-- Material for this exercise --
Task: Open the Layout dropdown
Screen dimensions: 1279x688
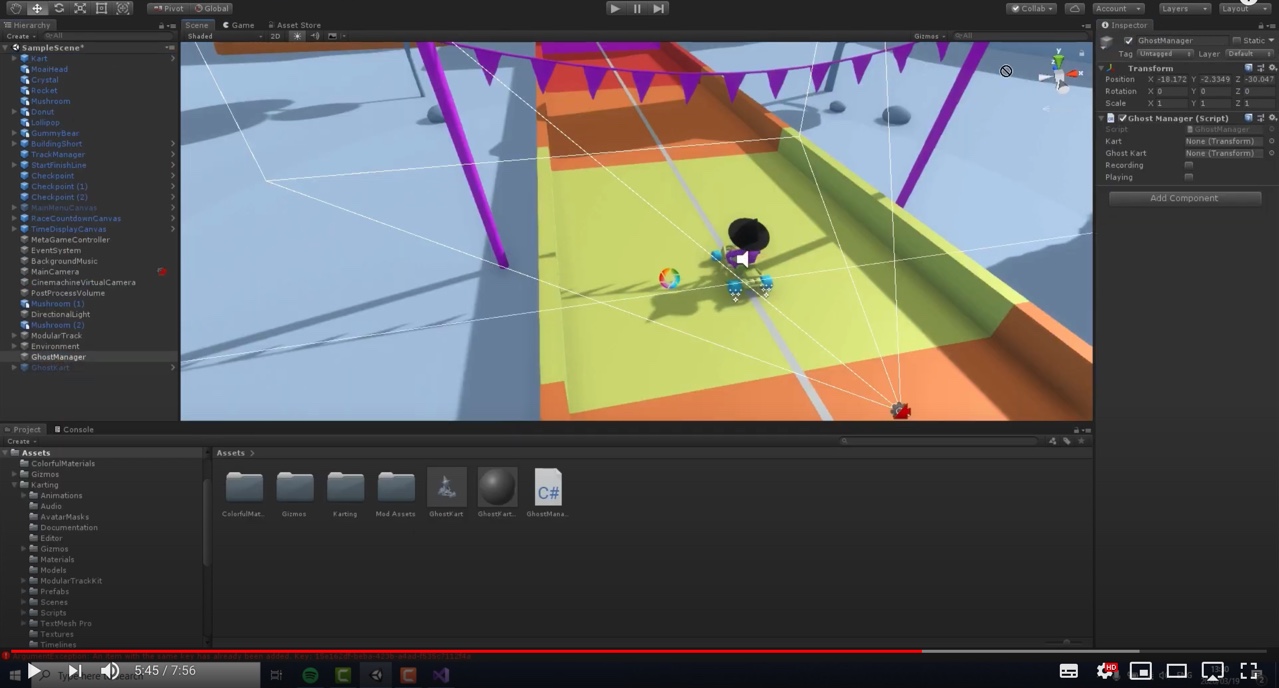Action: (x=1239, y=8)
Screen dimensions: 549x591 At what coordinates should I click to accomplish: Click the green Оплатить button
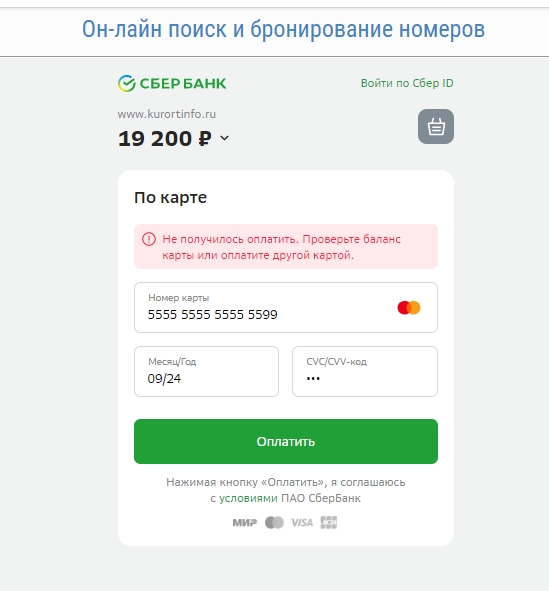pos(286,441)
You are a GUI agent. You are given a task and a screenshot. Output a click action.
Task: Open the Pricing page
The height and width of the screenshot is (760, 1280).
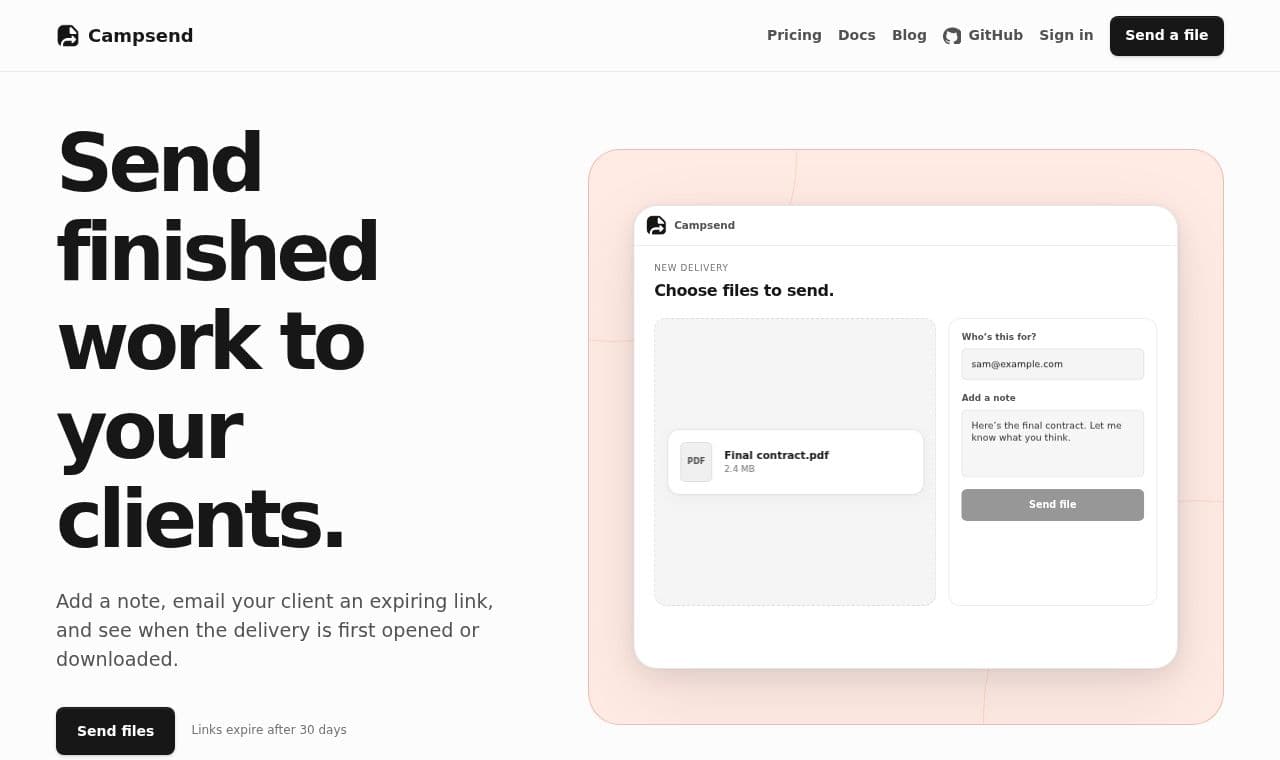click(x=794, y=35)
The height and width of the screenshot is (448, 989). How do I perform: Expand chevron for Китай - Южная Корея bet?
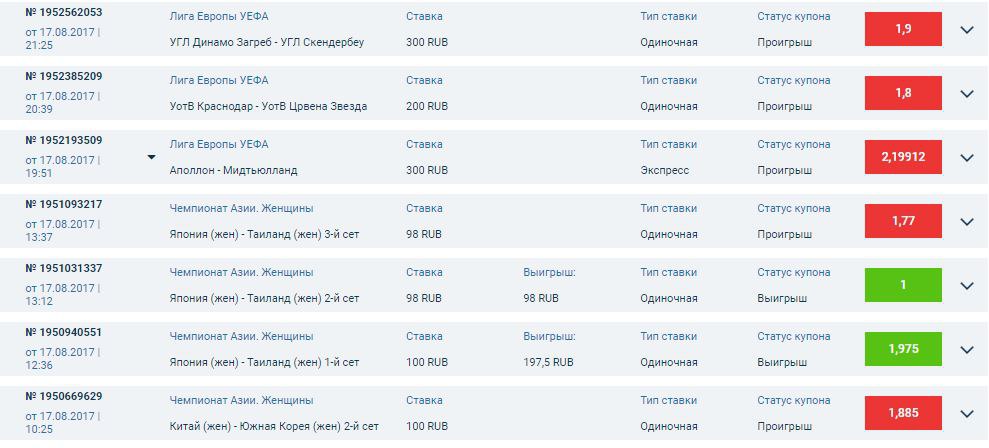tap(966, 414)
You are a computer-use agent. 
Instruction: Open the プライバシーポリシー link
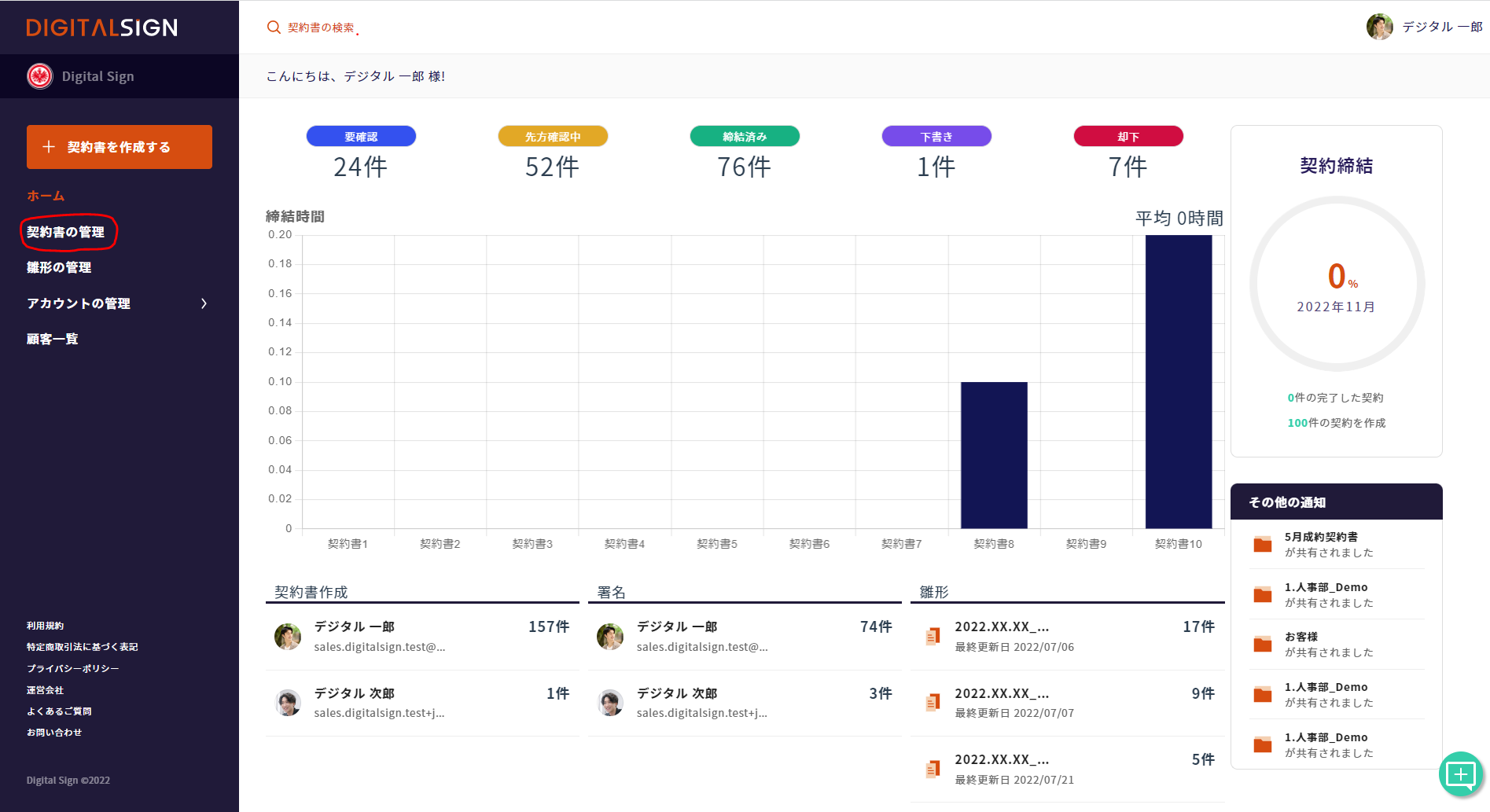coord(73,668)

-- What is expected --
Print every line above exactly. Leave the pictures out.

-- Task solution --
Task: Open the Layout dropdown
Screen dimensions: 1279x688
Action: (x=1239, y=8)
Screen dimensions: 549x591 At what coordinates should I click to accomplish: Click the green Оплатить button
pos(286,441)
You are a GUI agent. You are given a task and a screenshot. Output a click action.
Task: Open the Pricing page
The height and width of the screenshot is (760, 1280).
click(x=794, y=35)
The height and width of the screenshot is (448, 989). How do I perform: Expand chevron for Китай - Южная Корея bet?
tap(966, 414)
You are a computer-use agent. 
Instruction: Open the プライバシーポリシー link
coord(73,668)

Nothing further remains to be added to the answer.